◆ Given instruction:
Please copy out, unchanged, every line of the records from the one containing "Where should I click to: Select" down to the one containing "Dislike the Иркутск", with both of those lines included.

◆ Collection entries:
----

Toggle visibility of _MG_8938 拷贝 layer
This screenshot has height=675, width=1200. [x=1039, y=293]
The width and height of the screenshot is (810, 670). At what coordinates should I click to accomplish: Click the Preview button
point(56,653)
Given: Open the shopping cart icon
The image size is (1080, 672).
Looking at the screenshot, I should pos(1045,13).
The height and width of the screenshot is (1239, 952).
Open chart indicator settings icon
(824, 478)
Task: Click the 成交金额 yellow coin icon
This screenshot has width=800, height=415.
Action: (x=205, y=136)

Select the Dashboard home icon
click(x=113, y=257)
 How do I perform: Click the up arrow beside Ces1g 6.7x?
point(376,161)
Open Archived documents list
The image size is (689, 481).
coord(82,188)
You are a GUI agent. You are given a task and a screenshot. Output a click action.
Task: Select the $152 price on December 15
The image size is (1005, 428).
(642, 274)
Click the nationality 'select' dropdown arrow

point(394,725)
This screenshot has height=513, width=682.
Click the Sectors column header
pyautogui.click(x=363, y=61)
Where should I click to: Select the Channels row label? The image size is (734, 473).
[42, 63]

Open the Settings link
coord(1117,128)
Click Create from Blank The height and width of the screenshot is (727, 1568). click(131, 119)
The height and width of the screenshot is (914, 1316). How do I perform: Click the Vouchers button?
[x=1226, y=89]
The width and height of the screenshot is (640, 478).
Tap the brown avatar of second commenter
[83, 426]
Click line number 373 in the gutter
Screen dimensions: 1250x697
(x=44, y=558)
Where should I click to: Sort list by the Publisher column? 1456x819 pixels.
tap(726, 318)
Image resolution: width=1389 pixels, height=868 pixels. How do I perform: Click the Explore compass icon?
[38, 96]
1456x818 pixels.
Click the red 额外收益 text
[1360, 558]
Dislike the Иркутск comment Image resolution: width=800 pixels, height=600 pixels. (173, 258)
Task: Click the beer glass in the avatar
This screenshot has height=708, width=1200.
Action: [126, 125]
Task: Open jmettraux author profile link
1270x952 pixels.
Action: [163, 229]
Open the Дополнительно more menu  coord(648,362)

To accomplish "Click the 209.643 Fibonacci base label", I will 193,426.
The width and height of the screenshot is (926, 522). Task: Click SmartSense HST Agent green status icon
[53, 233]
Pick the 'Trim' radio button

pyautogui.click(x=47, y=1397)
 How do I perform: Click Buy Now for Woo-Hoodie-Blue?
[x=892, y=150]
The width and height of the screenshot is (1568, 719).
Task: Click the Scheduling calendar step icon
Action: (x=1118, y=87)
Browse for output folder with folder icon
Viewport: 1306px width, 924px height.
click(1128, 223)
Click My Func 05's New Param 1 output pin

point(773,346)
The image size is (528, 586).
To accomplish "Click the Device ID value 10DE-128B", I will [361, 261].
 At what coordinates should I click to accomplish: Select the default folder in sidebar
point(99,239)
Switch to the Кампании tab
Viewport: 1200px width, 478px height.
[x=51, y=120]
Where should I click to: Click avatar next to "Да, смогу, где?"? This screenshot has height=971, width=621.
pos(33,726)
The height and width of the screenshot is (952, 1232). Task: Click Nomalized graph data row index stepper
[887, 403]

----

◆ The solution:
Where should I click to: Select the Channels row label? The image size is (734, 473).
[42, 63]

Open the Settings link
coord(1117,128)
Click Create from Blank The height and width of the screenshot is (727, 1568). click(131, 119)
The height and width of the screenshot is (914, 1316). How do I perform: Click the Vouchers button?
[x=1226, y=89]
The width and height of the screenshot is (640, 478).
Tap the brown avatar of second commenter
[83, 426]
Click line number 373 in the gutter
Screen dimensions: 1250x697
(x=44, y=558)
Where should I click to: Sort list by the Publisher column? 1456x819 pixels.
tap(726, 318)
Image resolution: width=1389 pixels, height=868 pixels. How do I perform: Click the Explore compass icon?
[38, 96]
1456x818 pixels.
Click the red 额外收益 text
[1360, 558]
Dislike the Иркутск comment Image resolution: width=800 pixels, height=600 pixels. (173, 258)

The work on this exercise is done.